5. Fees, invoicing, and payment
- Fees are quoted in writing (email/SOW) and may be charged upfront, in milestones, or upon completion.
- Unless otherwise agreed, invoices are due upon receipt.
- Late payments may result in suspension of Services.
6. No legal, tax, or investment advice
We provide operational education, security guidance, and implementation support. We do not provide legal, tax, or investment advice. Nothing in our Services or materials constitutes a recommendation to buy, sell, or hold any asset.
7. Risk disclosures (digital assets)
- Digital assets are volatile and may lose value, including to zero.
- Blockchain transactions are typically irreversible.
- Security risks include phishing, malware, smart-contract bugs, counterparty failure, and user error.
- We cannot guarantee that any security posture prevents loss.
8. Digital-Asset Lending & Credit Agreement (template)
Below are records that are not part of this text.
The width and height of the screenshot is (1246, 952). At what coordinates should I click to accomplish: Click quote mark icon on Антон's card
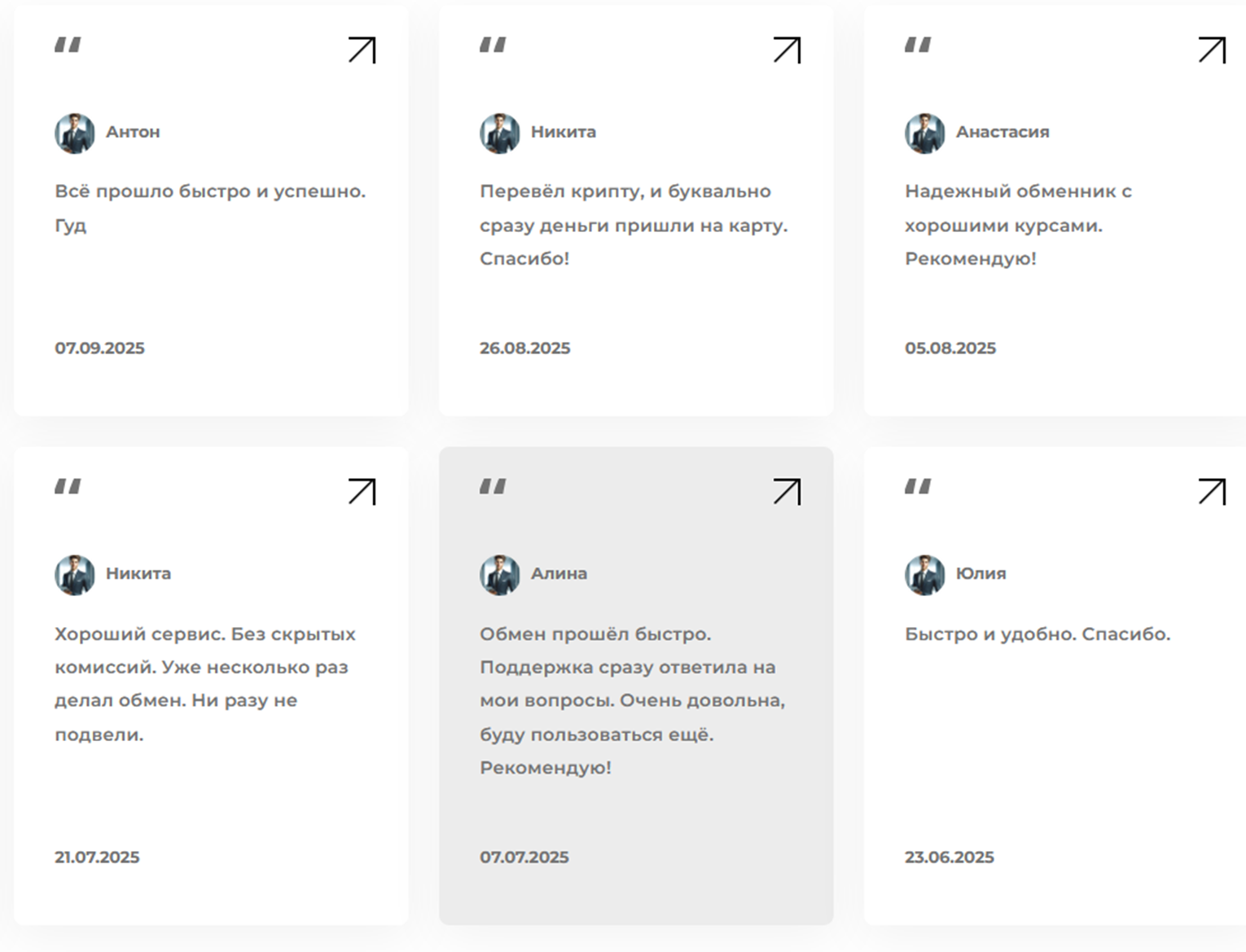pyautogui.click(x=68, y=45)
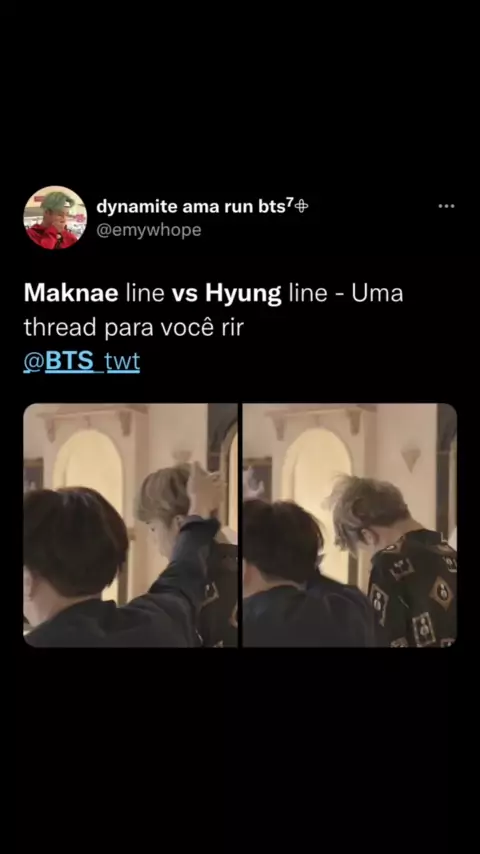The width and height of the screenshot is (480, 854).
Task: Open the @BTS_twt mention link
Action: click(x=81, y=362)

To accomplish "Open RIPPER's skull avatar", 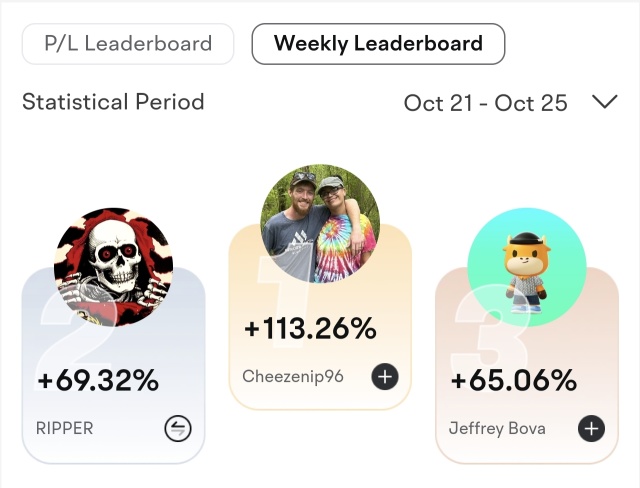I will 113,268.
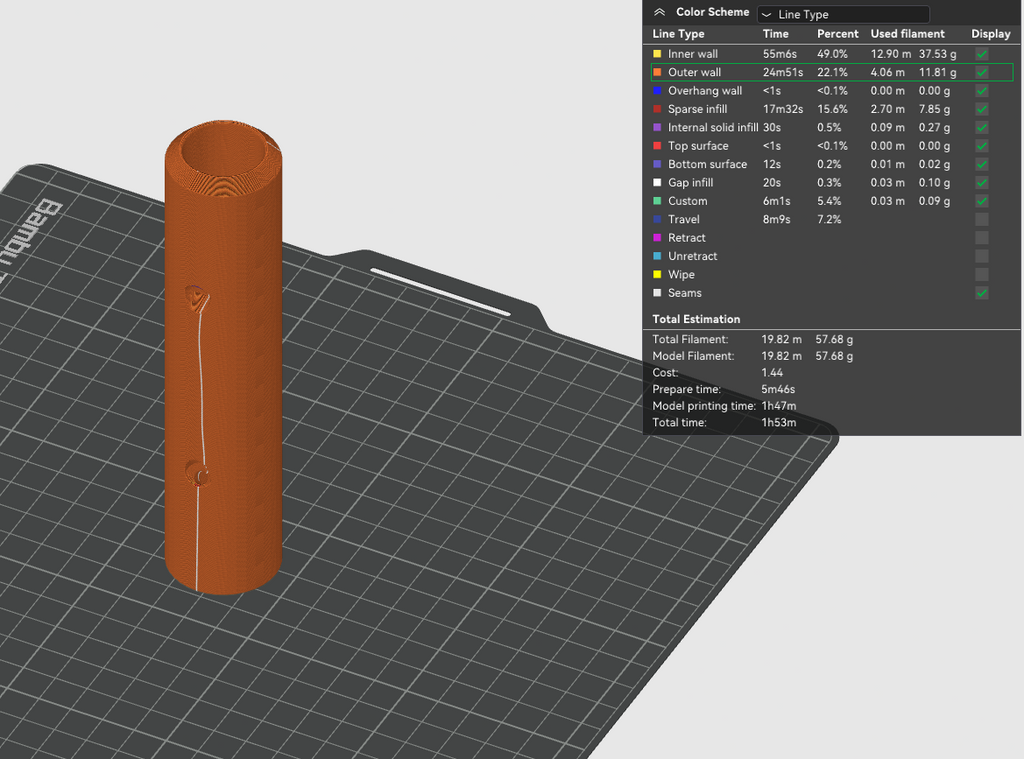
Task: Click the Time column header
Action: [775, 34]
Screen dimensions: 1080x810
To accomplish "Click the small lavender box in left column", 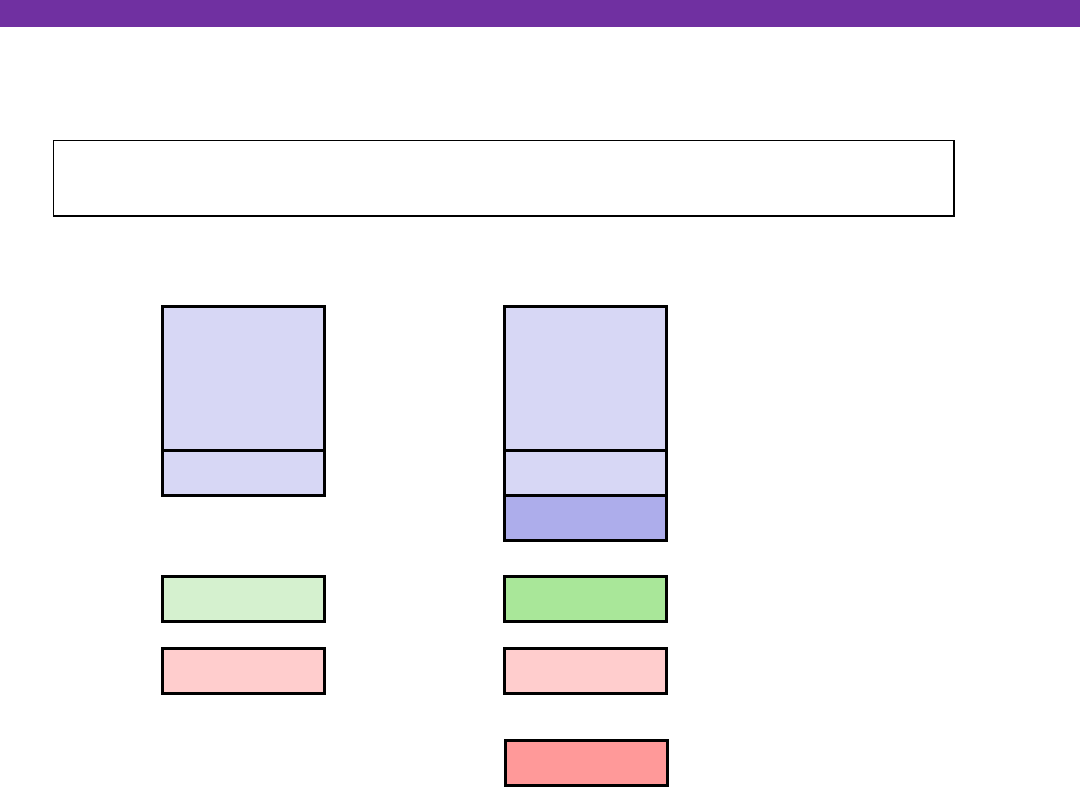I will click(x=243, y=473).
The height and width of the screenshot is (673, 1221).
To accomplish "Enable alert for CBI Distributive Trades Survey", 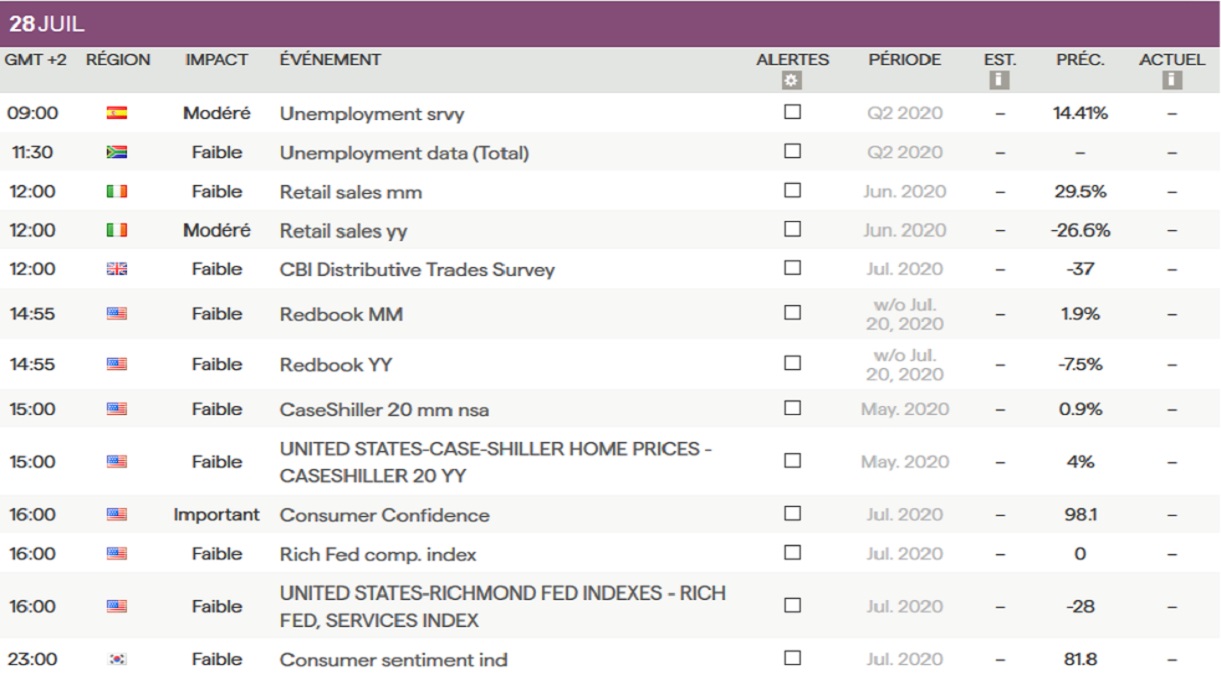I will click(x=793, y=268).
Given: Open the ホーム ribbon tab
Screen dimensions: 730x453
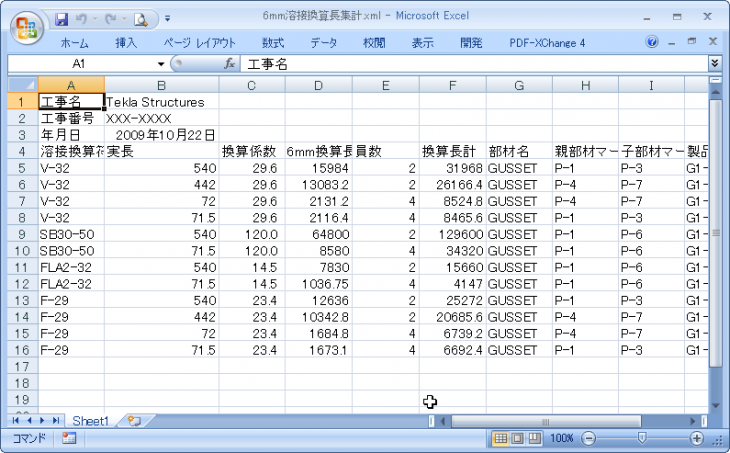Looking at the screenshot, I should tap(74, 43).
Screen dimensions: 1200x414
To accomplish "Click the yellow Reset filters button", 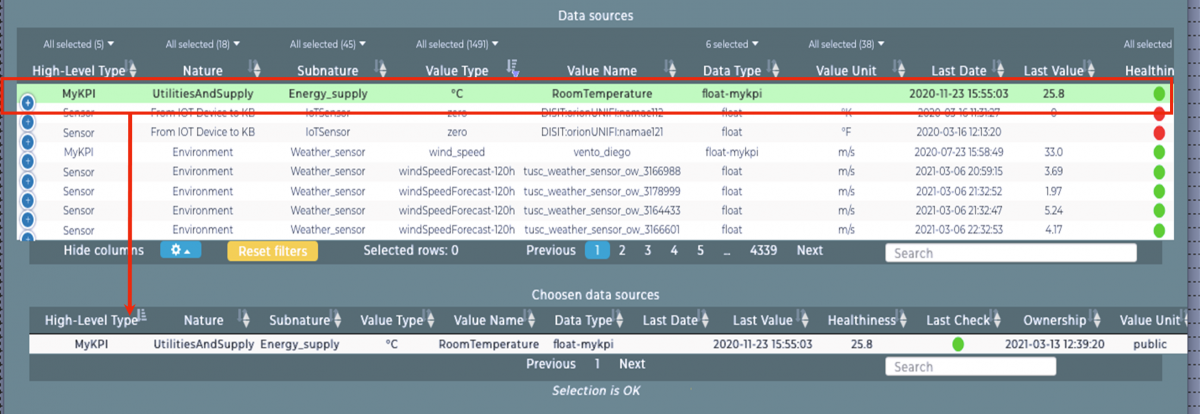I will click(x=272, y=251).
This section provides a standard template of key terms for (i) a Client lending supported digital assets to the Company to earn yield, and (ii) optional USDC loans secured by those assets (the “DA Agreement”). The final DA Agreement is executed separately and may override this summary.
8.1 Parties
- Lender/Client: the Client identified in the executed DA Agreement.
- Borrower/Company: Secure Blockchain Custody LLC, 159 N. Wolcott St., Suite 133, Casper, Wyoming 82601, United States.
8.2 Loaned assets
- Supported digital assets are specified in the executed DA Agreement.
- Transfers must be made to addresses designated in writing by the Company.
- Network fees are borne by the transferring party unless agreed otherwise.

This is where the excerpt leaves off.